(7gs) Integrated Modeling for Solutions in Carbon Management

Carbon management encompasses those technologies whereby carbon dioxide is prevented from release (carbon capture) removed from the atmosphere (carbon dioxide removal) and coupled to utilization or reliable storage. The advantage of an integrated approach to complex system modeling lies in the ability to simultaneously consider components from separate disciplines, such as material design and techno-economics. Expansion of model boundaries to include interdisciplinary constraints facilitates the engineering of solutions with greater precision than those produced in single-discipline or limited-discipline approaches. For example, advances in separation technologies typically focus on the lowering of energy and water intensity. However, considerations to regional air quality (humidity, contaminants), CO₂ source (purity, feasibility of waste-heat integration), scale, proximal reliable storage and utilization opportunities may produce a more accurate merit-order ranking of compatible technologies.

Research Experience:

My introduction to modeling came by way of a NASA fellowship involving in-situ resource utilization and the assessment of promoted-Ni and Fe surface analogs for the conversion of Martian CO₂. This project blossomed into a terrestrial examination of CH₄ selectivity in Fischer-Tropsch synthesis via density functional theory, both in cluster (Gaussian-type) and later periodic (plane-wave) calculations. This led to my involvement with the Clean Energy Conversions Laboratory (then at Stanford University, now with the Colorado School of Mines) which had also led some DFT investigations on Fe/Co Fischer-Tropsch processing. Though I began my career as a chemist, my experience has been largely rooted in engineering principles and approaches. I find it beneficial to have experience on “both sides”, as it allows me to approach problems from different vantage points. At Stanford, I worked with the Graduate School of Business to increase my understanding of the techno-economic factors associated with small and large-scale CCS deployment. Further, I have worked alongside experimentalists to bolster the functional understanding of materials at the molecular level. These collective projects have brought me experience in surface chemistry and catalysis, simulations, molecular modeling, geographic systems modeling, techno-economic modeling, high-performance computing and coding. More importantly, they have helped shape my desire to use these approaches symbiotically and have solidified the importance of collaborations within and outside of my field.

Teaching Interests:

In addition to my research, I have significant experience in teaching. I enjoyed early success as a graduate student, earning an annual TA teaching award (2011) and career TA teaching award (2014). As a result of this success, I was offered an opportunity to teach two undergraduate lectures as a graduate student: Physical Chemistry I (16 students) and Survey of Physical Chemistry (7 students). Since, I have been invited back as a part-time lecturer, and have been responsible for up to 300 students in a semester.

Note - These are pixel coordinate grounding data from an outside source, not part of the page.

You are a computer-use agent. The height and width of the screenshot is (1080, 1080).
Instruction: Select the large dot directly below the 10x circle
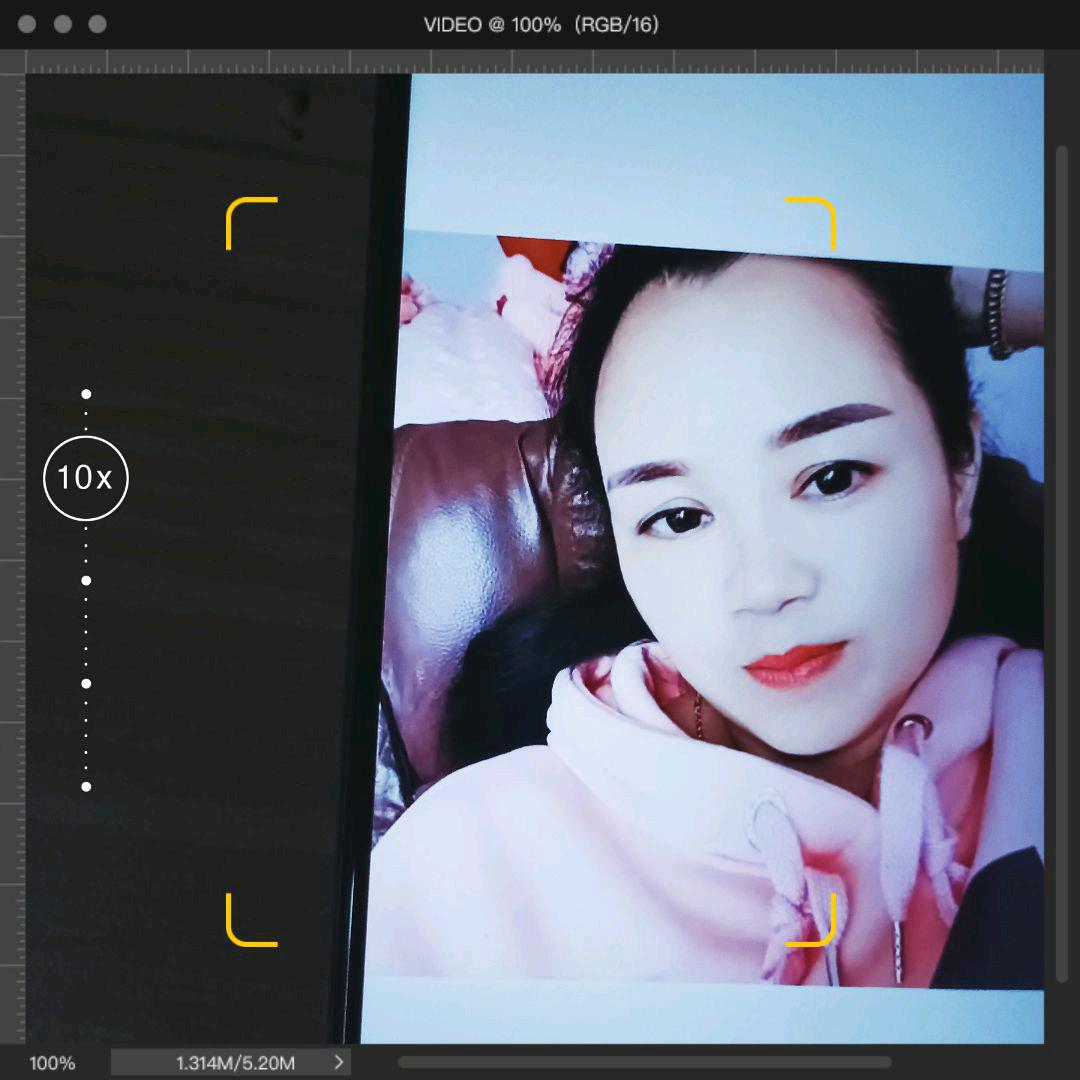(x=86, y=580)
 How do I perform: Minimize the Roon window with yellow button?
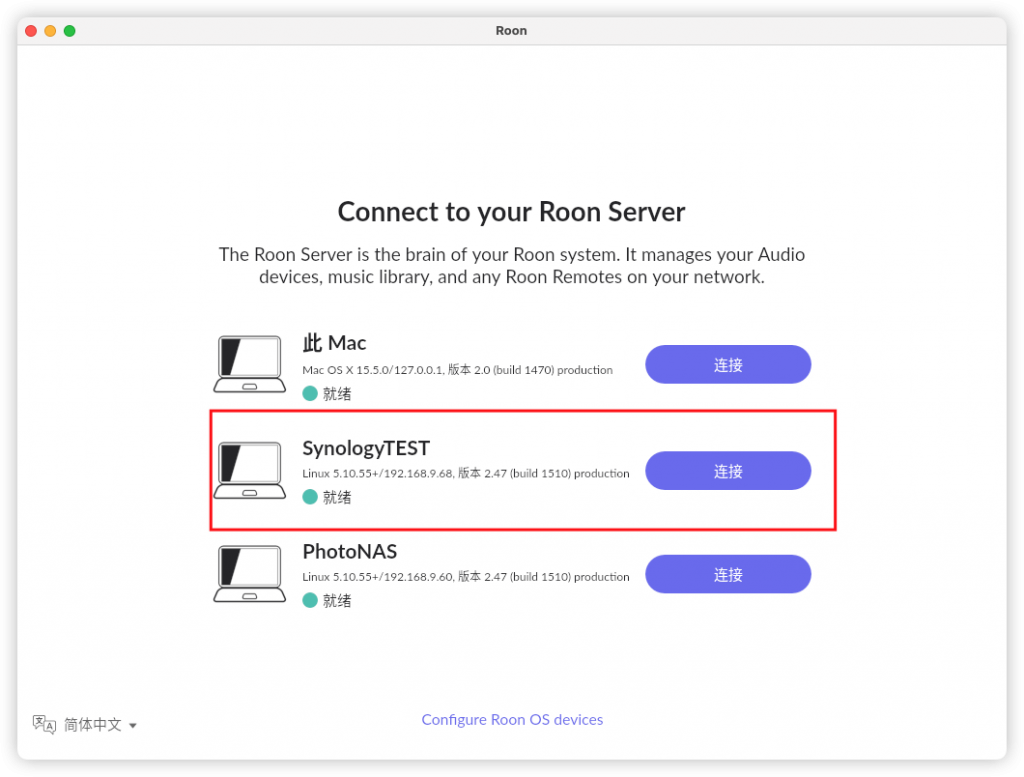point(50,31)
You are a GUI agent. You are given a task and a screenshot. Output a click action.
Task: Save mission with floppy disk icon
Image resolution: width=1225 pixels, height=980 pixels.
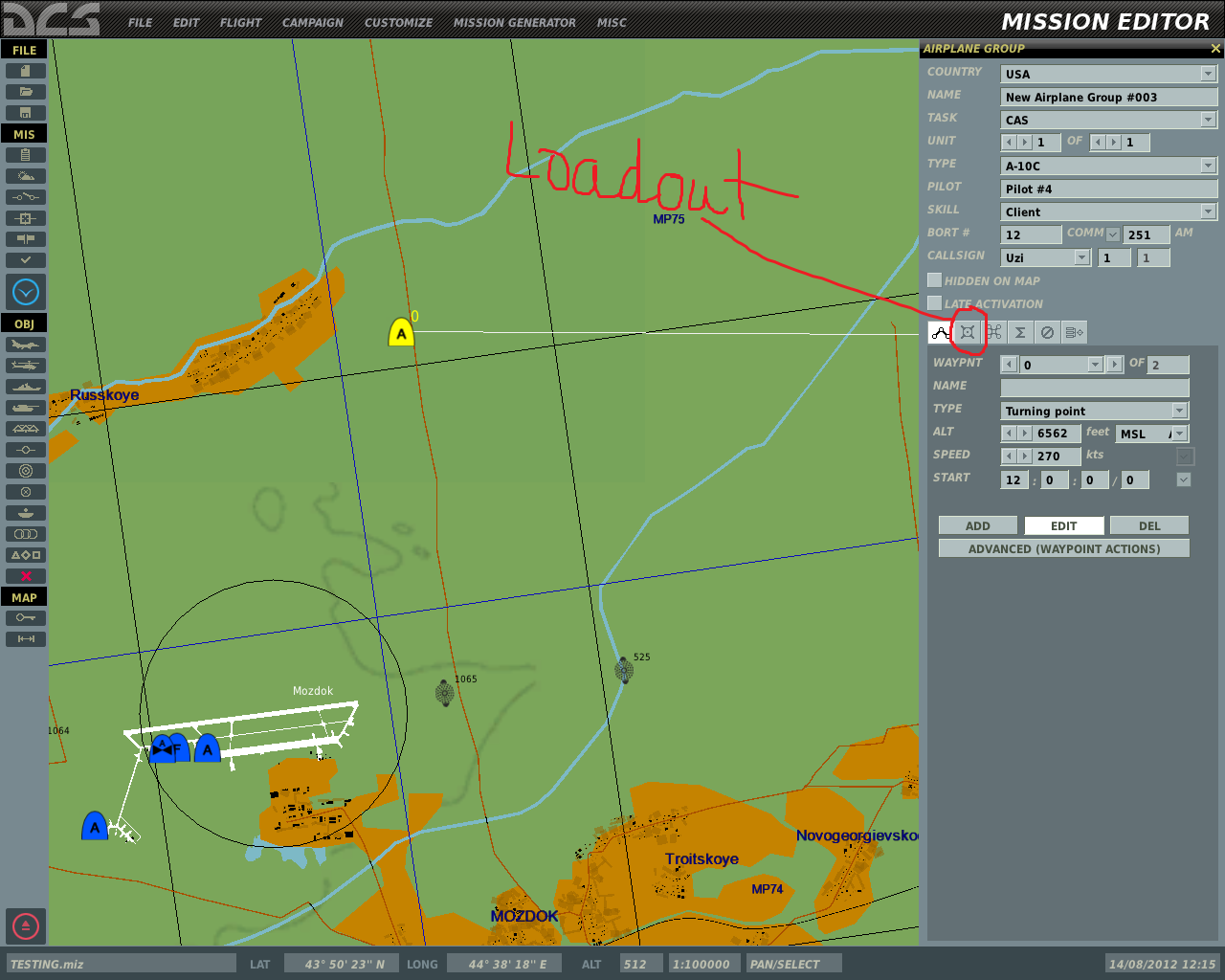[x=26, y=113]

Those duties included General Chemistry II (160 students), Preparatory Chemistry (200 students) and Physical Chemistry I and II (15 and 80 students, respectively). I have also mentored undergraduate and graduate students in research, which has led to publication in the Journal of Physical Chemistry C.

Future Direction:

As faculty, my vision is to continue to examine the more relevant and pressing barriers associated with carbon management. It is my opinion that in the absence of drastic changes in carbon policy, we must make detailed, localized, compelling cases that are not vulnerable to the terminal uniqueness which often befalls broader, generalized assessments. Specifically, I would like to define industry-specific solutions, which would consider the appropriate separation technology given exhaust conditions, process design, and regional considerations such as local CO₂ demand (current and feasible future), reliable storage opportunities, and land management (renewable energy potential, algae cultivation potential, etc.). The goal is to distill our available knowledge into a specific pathway for deployment, available to any region wishing to advance carbon management yet unsure of how to proceed.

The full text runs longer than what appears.